Problem requirements: Write out every one of the lines below again, requests included, multiplying each coordinate in the answers by 1.5 and rounding to a whole number, with halves rounded up. Leave the pictures out of your answer.

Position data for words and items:

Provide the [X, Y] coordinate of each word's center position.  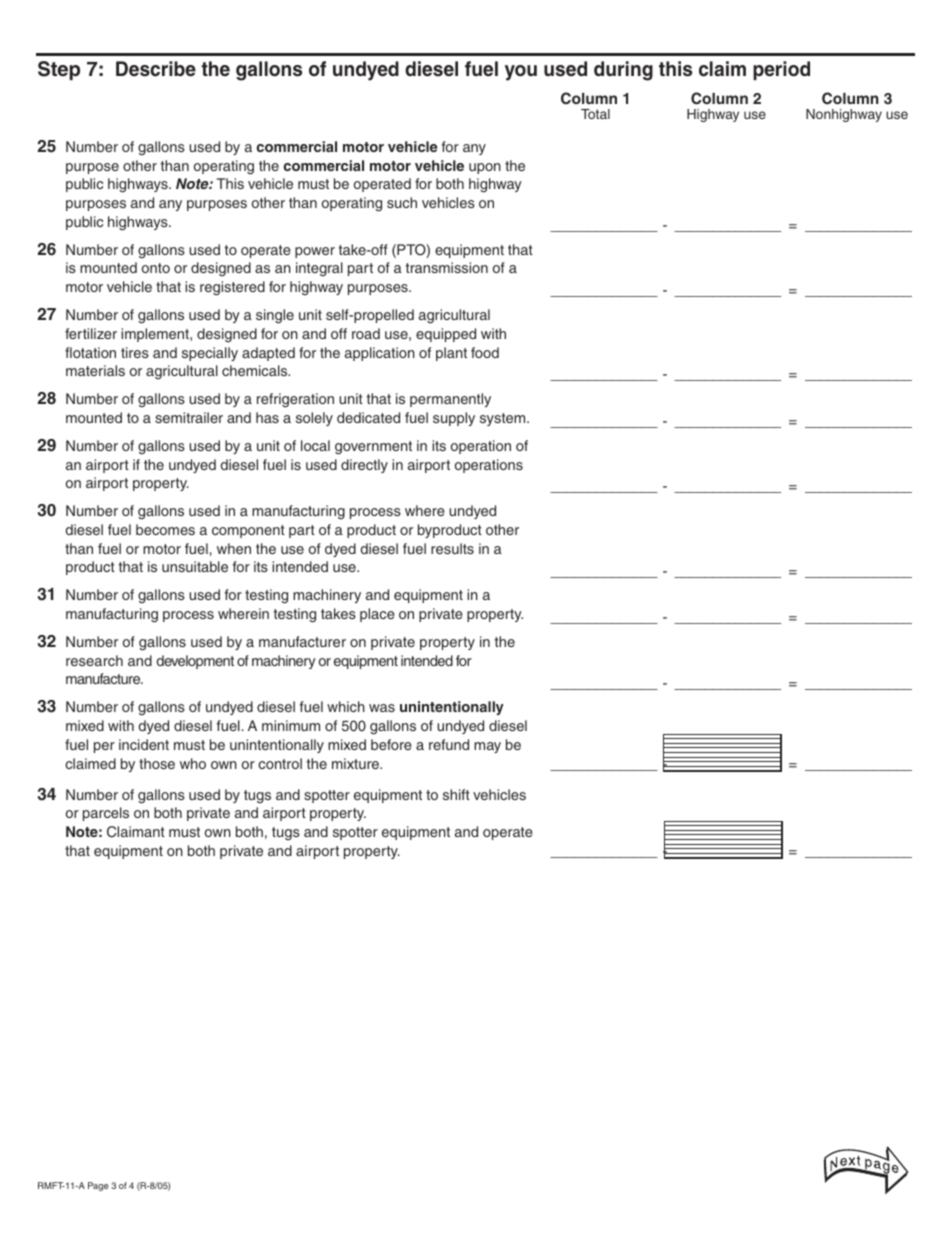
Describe [156, 69]
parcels [106, 814]
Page [98, 1186]
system [504, 419]
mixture [357, 763]
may [487, 747]
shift [456, 794]
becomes [165, 529]
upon [485, 168]
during [623, 71]
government [373, 448]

Solution:
Provide the [X, Y] coordinate of each word's center position.  
Describe [234, 104]
parcels [159, 1221]
Page [147, 1779]
system [756, 629]
mixture [536, 1145]
may [731, 1121]
shift [684, 1191]
becomes [248, 794]
upon [728, 252]
during [935, 107]
government [560, 672]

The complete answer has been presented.